Draper, who has thrown money behind Skype, Hotmail and Tesla Motors, says he’ll submit his “Six Californias” proposal to the state’s attorney general forthwith, but he’s already set up a campaign website.
In an email to TechCrunch, he laid out his reasoning for the initiative to establish the states of Jefferson, North California, Central California, Silicon Valley, West California and South California.
1. It is about time California was properly represented with Senators in Washington. Now our number of Senators per person will be about average.
2. Competition is good, monopolies are bad. This initiative encourages more competition and less monopolistic power. Like all competitive systems, costs will be lower and service will be better.
3. Each new state can start fresh. From a new crowd sourced state flower to a more relevant constitution.
4. Decisions can be more relevant to the population. The regulations in one new state are not appropriate for another.
5. Individuals can move between states more freely.
With long-heard cries for the creation of Jefferson, California is no stranger to the secessionist cause, and while Draper may be the first from the tech community to bring the proposal to a ballot, his proposal echoes ideas from some of his peers.

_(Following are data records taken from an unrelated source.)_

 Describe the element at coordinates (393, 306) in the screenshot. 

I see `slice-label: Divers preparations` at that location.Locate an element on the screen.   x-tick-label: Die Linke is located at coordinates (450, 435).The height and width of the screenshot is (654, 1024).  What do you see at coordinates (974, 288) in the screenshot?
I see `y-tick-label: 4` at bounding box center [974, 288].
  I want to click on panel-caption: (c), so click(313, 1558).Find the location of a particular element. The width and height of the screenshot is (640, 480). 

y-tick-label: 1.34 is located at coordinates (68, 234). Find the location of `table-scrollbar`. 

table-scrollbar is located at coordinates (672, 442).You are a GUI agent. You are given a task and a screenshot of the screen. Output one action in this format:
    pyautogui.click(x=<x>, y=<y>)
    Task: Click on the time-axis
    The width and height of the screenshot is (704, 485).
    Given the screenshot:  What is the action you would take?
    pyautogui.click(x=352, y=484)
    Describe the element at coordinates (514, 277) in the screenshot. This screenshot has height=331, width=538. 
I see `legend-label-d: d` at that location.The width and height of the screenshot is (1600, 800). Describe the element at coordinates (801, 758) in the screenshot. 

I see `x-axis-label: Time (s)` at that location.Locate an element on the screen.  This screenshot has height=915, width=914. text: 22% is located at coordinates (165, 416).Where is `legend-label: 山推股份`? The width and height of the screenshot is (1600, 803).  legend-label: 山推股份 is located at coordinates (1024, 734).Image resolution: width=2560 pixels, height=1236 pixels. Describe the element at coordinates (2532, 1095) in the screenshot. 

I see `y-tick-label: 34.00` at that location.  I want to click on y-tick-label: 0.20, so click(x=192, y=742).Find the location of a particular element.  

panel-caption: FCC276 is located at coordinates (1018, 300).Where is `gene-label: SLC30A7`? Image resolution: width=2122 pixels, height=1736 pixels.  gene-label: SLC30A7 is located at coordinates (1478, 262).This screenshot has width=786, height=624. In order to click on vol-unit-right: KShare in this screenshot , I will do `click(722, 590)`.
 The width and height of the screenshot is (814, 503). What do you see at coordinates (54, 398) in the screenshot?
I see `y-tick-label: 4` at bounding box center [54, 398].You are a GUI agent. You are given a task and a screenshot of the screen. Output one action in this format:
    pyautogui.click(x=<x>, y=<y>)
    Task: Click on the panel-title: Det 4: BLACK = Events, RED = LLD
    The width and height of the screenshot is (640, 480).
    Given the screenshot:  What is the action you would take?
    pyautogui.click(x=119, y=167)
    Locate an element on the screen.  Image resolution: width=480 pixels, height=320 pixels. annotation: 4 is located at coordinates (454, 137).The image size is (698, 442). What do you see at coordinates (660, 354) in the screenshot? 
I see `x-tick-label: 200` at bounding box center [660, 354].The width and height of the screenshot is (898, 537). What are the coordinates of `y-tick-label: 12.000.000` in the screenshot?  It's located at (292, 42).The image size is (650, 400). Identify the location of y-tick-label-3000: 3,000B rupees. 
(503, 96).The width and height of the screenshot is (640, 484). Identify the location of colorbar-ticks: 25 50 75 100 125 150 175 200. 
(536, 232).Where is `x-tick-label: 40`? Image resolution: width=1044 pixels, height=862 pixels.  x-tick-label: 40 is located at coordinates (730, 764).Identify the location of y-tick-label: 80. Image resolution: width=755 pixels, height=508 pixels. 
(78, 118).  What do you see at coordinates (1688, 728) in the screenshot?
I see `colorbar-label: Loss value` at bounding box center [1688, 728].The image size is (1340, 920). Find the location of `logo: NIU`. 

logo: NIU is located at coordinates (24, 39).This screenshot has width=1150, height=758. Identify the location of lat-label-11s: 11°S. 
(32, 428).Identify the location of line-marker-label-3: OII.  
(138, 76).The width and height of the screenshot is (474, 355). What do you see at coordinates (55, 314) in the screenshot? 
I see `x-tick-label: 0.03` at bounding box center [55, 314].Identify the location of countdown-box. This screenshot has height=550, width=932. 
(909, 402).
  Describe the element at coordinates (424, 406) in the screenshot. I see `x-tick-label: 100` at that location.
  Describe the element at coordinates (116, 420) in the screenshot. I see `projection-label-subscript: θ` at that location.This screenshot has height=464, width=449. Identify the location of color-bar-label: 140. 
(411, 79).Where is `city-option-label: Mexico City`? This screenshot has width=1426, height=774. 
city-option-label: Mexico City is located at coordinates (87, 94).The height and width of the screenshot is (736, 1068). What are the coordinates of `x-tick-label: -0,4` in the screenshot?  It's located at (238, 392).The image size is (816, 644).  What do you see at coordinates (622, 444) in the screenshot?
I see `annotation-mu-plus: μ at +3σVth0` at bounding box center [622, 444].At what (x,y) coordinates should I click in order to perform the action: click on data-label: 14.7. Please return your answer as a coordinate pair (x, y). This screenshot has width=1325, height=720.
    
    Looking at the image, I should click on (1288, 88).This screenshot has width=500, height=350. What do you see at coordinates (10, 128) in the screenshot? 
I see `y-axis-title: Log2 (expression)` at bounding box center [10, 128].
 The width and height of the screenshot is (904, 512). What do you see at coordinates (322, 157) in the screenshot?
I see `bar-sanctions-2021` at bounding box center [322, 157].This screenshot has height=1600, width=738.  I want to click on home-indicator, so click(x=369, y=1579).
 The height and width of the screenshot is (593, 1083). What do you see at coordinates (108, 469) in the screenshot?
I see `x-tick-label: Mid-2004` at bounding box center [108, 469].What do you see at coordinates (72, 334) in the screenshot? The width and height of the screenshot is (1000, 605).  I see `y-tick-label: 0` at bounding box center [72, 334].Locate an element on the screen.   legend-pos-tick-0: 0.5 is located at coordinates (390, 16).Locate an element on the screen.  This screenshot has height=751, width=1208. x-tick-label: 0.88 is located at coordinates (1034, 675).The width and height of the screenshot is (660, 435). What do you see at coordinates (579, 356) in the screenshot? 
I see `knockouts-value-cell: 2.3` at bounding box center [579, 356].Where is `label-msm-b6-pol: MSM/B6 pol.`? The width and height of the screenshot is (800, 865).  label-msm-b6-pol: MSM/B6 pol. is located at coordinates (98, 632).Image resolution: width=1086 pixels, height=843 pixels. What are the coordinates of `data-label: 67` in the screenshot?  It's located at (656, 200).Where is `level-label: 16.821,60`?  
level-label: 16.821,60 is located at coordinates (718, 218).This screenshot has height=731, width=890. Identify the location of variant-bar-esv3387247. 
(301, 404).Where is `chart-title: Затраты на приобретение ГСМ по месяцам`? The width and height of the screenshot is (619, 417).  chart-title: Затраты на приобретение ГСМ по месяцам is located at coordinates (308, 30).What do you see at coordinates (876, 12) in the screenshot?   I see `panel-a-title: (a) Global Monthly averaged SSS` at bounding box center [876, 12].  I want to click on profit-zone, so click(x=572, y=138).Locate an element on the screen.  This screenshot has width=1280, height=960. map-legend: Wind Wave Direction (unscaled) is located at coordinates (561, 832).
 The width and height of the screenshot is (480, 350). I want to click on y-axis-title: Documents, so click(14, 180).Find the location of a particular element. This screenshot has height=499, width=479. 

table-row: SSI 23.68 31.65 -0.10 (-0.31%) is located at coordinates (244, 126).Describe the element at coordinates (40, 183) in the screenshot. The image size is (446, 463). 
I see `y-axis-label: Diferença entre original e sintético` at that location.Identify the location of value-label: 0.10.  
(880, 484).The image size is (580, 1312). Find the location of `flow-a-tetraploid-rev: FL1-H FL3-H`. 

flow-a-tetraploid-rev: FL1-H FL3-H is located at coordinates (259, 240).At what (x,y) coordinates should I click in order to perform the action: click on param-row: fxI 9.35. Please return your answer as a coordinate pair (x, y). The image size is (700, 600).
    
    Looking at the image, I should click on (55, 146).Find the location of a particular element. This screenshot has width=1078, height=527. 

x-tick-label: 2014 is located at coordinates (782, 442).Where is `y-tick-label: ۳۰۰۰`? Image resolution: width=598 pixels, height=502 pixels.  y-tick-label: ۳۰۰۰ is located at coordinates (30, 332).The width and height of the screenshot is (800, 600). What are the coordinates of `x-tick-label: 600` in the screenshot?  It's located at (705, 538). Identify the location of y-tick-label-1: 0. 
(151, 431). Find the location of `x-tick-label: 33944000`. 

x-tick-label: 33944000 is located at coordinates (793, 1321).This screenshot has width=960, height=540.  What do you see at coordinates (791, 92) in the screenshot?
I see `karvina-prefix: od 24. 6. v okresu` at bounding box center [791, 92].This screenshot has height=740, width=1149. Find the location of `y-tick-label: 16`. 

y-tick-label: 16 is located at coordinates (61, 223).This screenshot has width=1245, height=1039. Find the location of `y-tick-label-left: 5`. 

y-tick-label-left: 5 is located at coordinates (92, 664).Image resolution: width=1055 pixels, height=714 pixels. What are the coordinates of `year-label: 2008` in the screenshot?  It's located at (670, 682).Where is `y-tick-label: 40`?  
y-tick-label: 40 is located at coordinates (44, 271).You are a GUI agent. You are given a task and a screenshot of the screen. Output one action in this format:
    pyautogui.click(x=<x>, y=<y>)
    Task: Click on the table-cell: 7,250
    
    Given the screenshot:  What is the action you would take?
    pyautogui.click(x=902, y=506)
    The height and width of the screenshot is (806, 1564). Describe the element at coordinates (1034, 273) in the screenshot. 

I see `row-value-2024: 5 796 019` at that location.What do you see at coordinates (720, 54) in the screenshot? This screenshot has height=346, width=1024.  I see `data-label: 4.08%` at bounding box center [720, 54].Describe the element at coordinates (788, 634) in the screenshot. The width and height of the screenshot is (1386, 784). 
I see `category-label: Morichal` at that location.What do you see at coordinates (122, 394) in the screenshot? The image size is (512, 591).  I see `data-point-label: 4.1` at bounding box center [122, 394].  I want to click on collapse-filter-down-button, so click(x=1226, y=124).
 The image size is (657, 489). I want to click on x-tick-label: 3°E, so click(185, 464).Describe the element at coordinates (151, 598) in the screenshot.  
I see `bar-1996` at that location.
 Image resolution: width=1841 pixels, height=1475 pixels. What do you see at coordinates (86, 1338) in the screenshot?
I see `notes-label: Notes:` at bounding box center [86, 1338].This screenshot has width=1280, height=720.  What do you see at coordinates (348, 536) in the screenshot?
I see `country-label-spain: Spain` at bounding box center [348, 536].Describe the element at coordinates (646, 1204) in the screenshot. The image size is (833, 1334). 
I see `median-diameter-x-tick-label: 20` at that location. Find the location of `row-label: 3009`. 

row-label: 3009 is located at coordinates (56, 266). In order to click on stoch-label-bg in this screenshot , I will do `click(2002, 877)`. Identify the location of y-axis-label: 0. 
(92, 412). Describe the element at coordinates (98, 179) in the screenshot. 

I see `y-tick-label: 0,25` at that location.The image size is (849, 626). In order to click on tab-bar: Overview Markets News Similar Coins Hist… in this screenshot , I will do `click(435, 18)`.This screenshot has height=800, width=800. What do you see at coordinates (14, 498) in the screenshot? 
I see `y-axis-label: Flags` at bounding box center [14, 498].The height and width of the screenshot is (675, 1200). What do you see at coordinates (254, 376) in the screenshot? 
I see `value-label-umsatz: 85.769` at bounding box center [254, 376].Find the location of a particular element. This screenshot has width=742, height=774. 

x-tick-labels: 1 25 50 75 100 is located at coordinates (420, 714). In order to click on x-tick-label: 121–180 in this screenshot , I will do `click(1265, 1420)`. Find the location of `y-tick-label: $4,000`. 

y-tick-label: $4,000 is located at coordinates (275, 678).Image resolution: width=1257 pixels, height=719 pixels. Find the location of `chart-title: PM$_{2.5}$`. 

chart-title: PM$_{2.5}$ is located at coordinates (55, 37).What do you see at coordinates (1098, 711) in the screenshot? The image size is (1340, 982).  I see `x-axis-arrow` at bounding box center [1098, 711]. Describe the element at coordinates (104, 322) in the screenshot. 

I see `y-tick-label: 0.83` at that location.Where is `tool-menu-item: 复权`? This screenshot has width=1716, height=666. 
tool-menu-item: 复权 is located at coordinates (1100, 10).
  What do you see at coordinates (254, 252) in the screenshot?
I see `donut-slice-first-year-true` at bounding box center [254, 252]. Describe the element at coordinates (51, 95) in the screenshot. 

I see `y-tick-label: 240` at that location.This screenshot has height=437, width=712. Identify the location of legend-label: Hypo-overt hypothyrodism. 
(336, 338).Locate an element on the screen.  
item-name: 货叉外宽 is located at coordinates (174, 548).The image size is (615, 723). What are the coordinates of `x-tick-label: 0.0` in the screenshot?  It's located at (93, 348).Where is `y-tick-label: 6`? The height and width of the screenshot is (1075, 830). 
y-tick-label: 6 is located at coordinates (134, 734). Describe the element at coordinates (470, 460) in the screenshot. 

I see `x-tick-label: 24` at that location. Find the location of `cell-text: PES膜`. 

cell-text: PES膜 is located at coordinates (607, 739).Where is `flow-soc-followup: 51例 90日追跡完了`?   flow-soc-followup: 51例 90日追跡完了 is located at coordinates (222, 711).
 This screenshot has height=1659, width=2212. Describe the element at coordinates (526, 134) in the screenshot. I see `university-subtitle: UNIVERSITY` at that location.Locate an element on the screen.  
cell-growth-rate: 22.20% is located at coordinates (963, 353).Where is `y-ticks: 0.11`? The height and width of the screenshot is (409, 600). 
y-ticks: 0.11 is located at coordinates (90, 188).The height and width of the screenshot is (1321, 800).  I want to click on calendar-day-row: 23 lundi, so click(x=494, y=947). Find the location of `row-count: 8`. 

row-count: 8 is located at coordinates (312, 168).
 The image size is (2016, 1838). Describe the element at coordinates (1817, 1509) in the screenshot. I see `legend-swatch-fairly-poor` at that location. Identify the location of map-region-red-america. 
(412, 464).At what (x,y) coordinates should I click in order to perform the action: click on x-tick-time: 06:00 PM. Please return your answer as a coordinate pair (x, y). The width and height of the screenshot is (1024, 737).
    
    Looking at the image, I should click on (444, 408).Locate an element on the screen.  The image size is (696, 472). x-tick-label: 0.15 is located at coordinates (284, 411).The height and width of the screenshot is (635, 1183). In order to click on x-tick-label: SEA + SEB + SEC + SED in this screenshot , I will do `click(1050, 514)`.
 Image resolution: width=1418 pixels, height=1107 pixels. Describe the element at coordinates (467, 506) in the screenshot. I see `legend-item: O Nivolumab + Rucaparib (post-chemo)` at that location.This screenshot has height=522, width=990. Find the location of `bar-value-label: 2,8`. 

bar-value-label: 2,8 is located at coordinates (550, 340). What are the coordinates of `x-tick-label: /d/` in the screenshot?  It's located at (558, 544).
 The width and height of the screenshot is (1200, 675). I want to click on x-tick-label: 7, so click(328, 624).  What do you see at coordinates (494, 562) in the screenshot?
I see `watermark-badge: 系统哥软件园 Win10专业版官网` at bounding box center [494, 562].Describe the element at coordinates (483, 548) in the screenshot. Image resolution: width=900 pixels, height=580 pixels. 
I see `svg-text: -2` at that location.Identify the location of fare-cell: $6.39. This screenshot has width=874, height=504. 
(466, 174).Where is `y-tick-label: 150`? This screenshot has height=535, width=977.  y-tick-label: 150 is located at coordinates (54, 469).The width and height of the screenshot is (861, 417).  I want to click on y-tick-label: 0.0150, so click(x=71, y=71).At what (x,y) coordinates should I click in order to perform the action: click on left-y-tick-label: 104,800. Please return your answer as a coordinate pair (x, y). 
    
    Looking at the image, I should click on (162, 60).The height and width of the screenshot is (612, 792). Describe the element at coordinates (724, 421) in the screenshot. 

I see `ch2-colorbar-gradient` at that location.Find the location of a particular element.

PayPal founder Peter Thiel put $1.25 million into establishing floating, libertarian islands, and Balaji Srinivasan, cofounder of genetics startup Counsyl, once suggested the creation “opt-in” societies guarded from government meddling.
The initiative likely stands no chance of passing -- polls say most Californians oppose secession, and the measure would need to pass state voters and be approved by Congress -- but Draper’s initiative sheds an interesting light on an industry that doesn’t always want to play by the rules.
“It's a passive-aggressive swipe at the less economically productive regions of California, cloaked in a measure that purports to be good for all citizens of the state,” New York Magazine deduced. “Tim Draper wants the protection afforded by the United States government, without having to submit to the taxes and regulatory slow-footedness coming out of Sacramento. He wants Silicon Valley to be independent enough to play around with drones and genetic engineering, but not so independent that it needs its own military.”
If anything, Draper’s ballot proposal -- in all its improbability -- shows just how far some of the tech community is willing to go to gain autonomy.